Abstract
Purpose :
Visual impairment from optic neuritis (ON) is a common manifestation in aquaporin-4 (AQP4) autoantibody seropositive neuromyelitis optica spectrum disease (NMOSD). The purpose of our study was to determine whether human recombinant AQP4 antibodies (AQP4 rAb) with different antibody effector function elicits distinct patterns of optic nerve injury in an in vivo model of NMOSD ON.
Methods :
Long Evans rats (n=10/group) received a unilateral subarachnoid injection of 100 ng of anti-AQP4 recombinant antibody (AQP4 rAb) or isotype control (2B4) underneath the optic nerve sheath. AQP4 rAb contained either an intact human IgG1 Fc region (wt) or Fc region mutations that enhanced or diminish complement dependent (CDC) or antibody-dependent cellular (ADCC) cytotoxicity. Impairment in visual acuity and changes in retinal nerve fiber layer (RNFL) and retinal ganglion cell (RGC) complex thickness were determined 28 days later using optokinetic tracking response and optical coherence tomography. Statistical analyses were performed using ANOVA with Tukey’s test.
Results :
Injection of wt AQP4 rAb cause a decline in visual acuity when compared to rats having received isotype control 2B4 rAb (wt AQP4=0.34±0.03c/d vs. 2B4= 0.4±0.07c/d; p=0.02). Visual impairment was also observed in rats after injection of AQP4 rAb with enhanced CDC (CDC++/ADCC- AQP4=0.34±0.03c/d, p=0.001). When compared to baseline values recorded prior to injection, significant RNFL thinning was most evident in rats that have received either wt AQP4 or AQP4 rAb with enhanced CDC and ADCC (percentage RNFL loss in wt AQP4=-10±3%, p=0.002; CDC+++/ADCC+ AQP4=-9±5%, p=0.023).
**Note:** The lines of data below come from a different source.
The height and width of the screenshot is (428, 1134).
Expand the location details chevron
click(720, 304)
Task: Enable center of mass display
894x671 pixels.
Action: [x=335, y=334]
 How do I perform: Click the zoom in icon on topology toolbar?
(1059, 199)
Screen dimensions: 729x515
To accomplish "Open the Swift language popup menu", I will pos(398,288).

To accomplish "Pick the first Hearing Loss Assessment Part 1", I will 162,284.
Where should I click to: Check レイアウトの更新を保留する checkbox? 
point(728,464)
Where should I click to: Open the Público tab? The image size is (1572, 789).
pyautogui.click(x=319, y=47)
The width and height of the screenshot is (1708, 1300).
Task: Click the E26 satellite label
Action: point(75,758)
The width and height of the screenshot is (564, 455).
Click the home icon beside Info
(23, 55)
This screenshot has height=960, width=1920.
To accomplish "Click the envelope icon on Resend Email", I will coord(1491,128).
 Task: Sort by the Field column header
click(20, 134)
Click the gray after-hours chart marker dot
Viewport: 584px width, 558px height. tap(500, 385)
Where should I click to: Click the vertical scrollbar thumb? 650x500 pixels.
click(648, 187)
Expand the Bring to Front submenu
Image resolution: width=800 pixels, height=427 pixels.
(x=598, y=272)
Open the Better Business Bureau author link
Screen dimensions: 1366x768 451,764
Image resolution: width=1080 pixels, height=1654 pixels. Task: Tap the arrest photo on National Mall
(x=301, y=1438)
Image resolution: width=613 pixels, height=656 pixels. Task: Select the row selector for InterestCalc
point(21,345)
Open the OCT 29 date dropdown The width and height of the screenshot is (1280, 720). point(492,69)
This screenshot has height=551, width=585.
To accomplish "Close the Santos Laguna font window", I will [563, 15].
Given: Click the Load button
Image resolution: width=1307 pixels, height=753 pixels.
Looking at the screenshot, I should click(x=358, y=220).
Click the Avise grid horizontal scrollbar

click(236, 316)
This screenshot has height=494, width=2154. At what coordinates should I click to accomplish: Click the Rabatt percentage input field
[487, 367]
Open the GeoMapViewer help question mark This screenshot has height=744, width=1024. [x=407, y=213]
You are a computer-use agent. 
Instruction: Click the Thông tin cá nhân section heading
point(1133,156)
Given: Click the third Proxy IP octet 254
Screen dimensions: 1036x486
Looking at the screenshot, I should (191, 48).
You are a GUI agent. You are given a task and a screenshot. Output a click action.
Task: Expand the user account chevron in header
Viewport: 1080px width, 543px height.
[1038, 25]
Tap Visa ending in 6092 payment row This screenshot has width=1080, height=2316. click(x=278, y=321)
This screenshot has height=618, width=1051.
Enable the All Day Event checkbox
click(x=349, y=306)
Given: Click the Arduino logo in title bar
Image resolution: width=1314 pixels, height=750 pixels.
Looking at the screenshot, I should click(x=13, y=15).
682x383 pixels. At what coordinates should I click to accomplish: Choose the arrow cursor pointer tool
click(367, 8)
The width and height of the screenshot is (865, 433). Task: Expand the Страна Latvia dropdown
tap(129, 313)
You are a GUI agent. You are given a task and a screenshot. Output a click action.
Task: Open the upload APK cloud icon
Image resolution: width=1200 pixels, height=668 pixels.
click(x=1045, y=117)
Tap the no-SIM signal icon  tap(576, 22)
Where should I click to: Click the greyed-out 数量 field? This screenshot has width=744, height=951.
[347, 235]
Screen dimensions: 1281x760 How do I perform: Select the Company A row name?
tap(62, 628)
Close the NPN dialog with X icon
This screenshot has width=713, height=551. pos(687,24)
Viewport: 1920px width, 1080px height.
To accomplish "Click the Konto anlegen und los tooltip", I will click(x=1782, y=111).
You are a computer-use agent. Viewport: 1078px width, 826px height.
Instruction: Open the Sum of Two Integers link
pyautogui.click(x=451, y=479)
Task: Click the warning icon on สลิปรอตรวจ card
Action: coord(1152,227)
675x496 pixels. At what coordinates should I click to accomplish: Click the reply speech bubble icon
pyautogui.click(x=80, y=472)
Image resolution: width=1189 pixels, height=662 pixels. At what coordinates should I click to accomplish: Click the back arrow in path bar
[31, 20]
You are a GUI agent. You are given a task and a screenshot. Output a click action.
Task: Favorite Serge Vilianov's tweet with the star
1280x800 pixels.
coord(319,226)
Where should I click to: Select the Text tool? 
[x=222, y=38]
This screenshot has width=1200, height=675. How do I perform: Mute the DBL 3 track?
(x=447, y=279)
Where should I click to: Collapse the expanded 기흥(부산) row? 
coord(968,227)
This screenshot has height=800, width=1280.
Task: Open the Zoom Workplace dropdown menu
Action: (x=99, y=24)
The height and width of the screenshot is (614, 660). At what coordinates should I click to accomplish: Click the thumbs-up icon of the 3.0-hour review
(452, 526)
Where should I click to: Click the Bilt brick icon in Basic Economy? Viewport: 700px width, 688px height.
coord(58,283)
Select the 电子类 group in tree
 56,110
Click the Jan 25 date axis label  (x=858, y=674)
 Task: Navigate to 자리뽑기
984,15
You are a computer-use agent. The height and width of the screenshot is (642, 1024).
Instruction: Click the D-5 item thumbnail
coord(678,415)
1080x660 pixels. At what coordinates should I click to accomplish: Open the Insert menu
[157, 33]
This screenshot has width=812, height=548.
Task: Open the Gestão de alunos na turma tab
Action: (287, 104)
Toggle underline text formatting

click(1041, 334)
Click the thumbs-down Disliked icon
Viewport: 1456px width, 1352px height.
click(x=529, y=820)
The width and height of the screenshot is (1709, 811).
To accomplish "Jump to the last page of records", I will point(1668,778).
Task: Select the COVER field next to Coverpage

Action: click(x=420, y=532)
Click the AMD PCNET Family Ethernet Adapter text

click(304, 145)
Mutated AQP4 rAb without ADCC function (CDC++/ADCC-) showed intermediate loss (-6±3%, p=0.32). No RNFL thickness loss was noticed in animals having received 2B4 (-1±5%) or mutated AQP4 rAb with ablated CDC (CDC-/ADCC++= 0±3%). Analysis of the RGC complex revealed significant thinning in rats injected with wt AQP4 (77±3 µm, p=0.003), CDC++/ADCC- AQP4 (76±4 µm, p=0.003), and CDC+++/ADCC+ AQP4 (76±4 µm, p=0.003) when compared to rats having received either 2B4 rAb (87±3 µm) or CDC-/ADCC++ AQP4 rAb (82±3 µm).
Conclusions :
Similar to models of intracerebral NMOSD pathology, NMOSD optic nerve injury is dependent on targeting the AQP4 water channel through antibody-mediated CDC. Magnitude of visual impairment and RGC degeneration were differentially impacted by ADCC.
This abstract was presented at the 2023 ARVO Annual Meeting, held in New Orleans, LA, April 23-27, 2023.